▶ _QUESTIONS ON THE MATERIAL_:
**A)** Using the internship reflection, answer each question:
(i) At what organization did the writer complete an internship?
(ii) In which country will the writer do a Winter Study?
(iii) What does the writer call DC?
**B)** From the internship reflection, extract the passage starting at "My internship was" and ending at "alumni soon enough.".
**C)** Translate this sentence from the internship reflection into Spanish: "My internship was instrumental in helping me bridge the gap between global development in academics and practice."

▶ _SELECTED EXTRACT_:
■ ■ ■ ■ ■ ■ ■

These sobering realizations have brought me clarity and confidence as I undertake my last year at Williams and prepare for a career after graduation. I began my time at Williams with the understanding that markets are the best way to organize a society, and a democratic government should support those interests. My internship at Africare served as the culmination of three years of education to the contrary. The interests of global capitalism are dominating every corner of the world, and are a direct challenge to our democratic institutions. Knowing a problem is the first step to fixing it. As such, an understanding of those forces will be a necessary component of combatting its influence. My last classes are centered on the future of capitalism, neoliberalism, revolution, climate change, and societies in turmoil. I might have taken these same courses, albeit with a very different mindset, had it not been for this internship. I look forward to engaging with the material from a realistic policy lens rather than an academic one, and engaging professors with a honed edge of skepticism rather than acceptance. Williams has also afforded the chance to get on-the-ground development experience through a Winter Study in Liberia, where I will be studying the culture, structure, and effectiveness of their education system.

My internship was instrumental in helping me bridge the gap between global development in academics and practice. This was not a summer of revelations, but of confirmations. I had the freedom to live in the global capital of DC and work and learn alongside people who have spent their lives working for those people in the world with the least opportunity. They helped me contextualize the impact of changes on the horizon, and to think critically about how to secure human rights and justice going forward. This was only possible for me through your generosity. I am thankful for it, and look forward to paying your kindness forward as an alumni soon enough.

■ ■ ■ ■ ■ ■ ■

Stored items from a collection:
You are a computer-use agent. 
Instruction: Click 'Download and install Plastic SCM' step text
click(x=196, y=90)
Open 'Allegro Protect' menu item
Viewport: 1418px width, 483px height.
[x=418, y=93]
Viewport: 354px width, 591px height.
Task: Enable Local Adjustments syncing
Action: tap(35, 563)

■ ■ ■ ■ ■ ■ ■

▶ _RESPONSES TO THE EXERCISE_:
**A)**
(i) Africare
(ii) Liberia
(iii) The global capital

**B)**
My internship was instrumental in helping me bridge the gap between global development in academics and practice. This was not a summer of revelations, but of confirmations. I had the freedom to live in the global capital of DC and work and learn alongside people who have spent their lives working for those people in the world with the least opportunity. They helped me contextualize the impact of changes on the horizon, and to think critically about how to secure human rights and justice going forward. This was only possible for me through your generosity. I am thankful for it, and look forward to paying your kindness forward as an alumni soon enough.

**C)** Mi pasantía fue fundamental para ayudarme a cerrar la brecha entre el desarrollo global en el ámbito académico y en la práctica.